Inoltre, ed è forse la questione più importante, in caso di allargamento della cinta cittadina bisognerebbe operare un deciso cambio di mentalità. La proposta dell’ex senatore Danieli, infatti, ha davvero senso solo se i paesi annessi a Verona invece che finire ai margini dell’impero vengono interessati da politiche di assoluta cura. E non stiamo parlando solo delle strade o del ritiro della pattumiera, ovviamente, ma di politiche ambientali, culturali e aggregative di vero interesse.

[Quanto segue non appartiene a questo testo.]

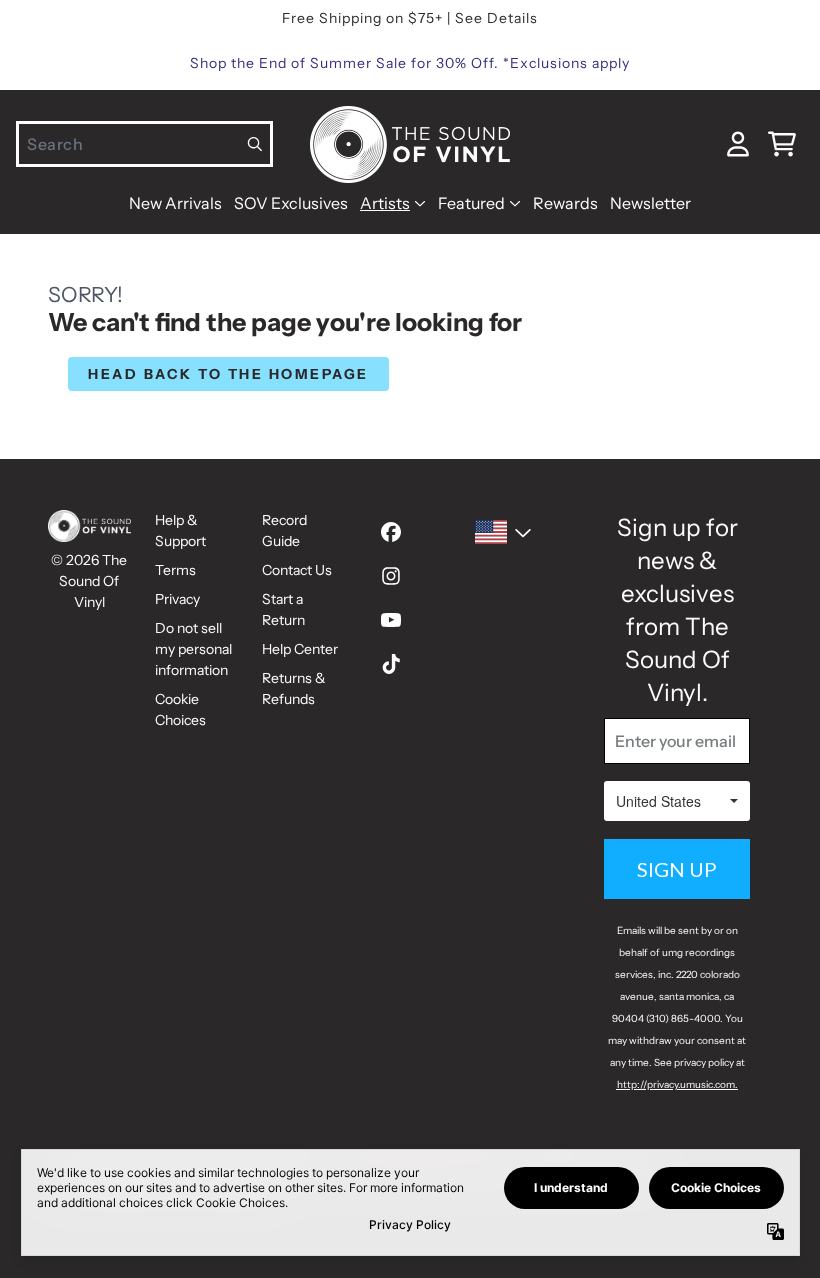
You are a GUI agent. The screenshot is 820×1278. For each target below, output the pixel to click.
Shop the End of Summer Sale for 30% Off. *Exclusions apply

Perché partecipare alla grandezza di Verona non può e non deve diventare un boomerang e tramutarsi in un peggioramento delle condizioni generali, con disservizi o, peggio, totale abbandono.

Periferie da rigenerare

Le periferie di Verona (Borgo Roma, Borgo Milano, Borgo Venezia e via dicendo) continuano a mostrare profonde ferite, soprattutto in ambito culturale. Non ci sono proposte di rilievo se non sporadiche iniziative nate da volenterose associazioni private o gruppi di cittadini, che non si arrendono alla situazione generale imperante. Recentemente, per fare un esempio, in zona Santa Lucia è stato inaugurato il nuovo spazio “Habitat 83” su iniziativa di Zeno Massignan. Si tratta di un polo culturale che può dare molto a quella zona, ma che senza l’impulso di un singolo cittadino – che ha deciso di investire in un luogo di aggregazione e arte da regalare ai suoi “vicini” – non sarebbe mai nato.

Un’importante possibilità viene data dall’amministrazione Sboarina dalla “Variante 29“, che pur con tutti i suoi aspetti oggettivamente migliorabili (come una sovrabbondante presenza di alberghi a fronte di iniziative legate al mondo della cultura in qualche caso difficili da comprendere) rappresenta una novità mai vista in città prima d’ora. Certo, anche in questo caso il privato deve fare la parte del leone, ma almeno dall’amministrazione sono state promesse agevolazioni amministrative e aiuti finanziari importanti. L’idea, insomma, è buona e va sviluppata. Probabilmente è quello il futuro delle città, con un sapiente mix di pubblico e privato. Per fare grande Verona bisogna rendere grandi le sue aree periferiche. E da lì, come si suol dire, non si scappa.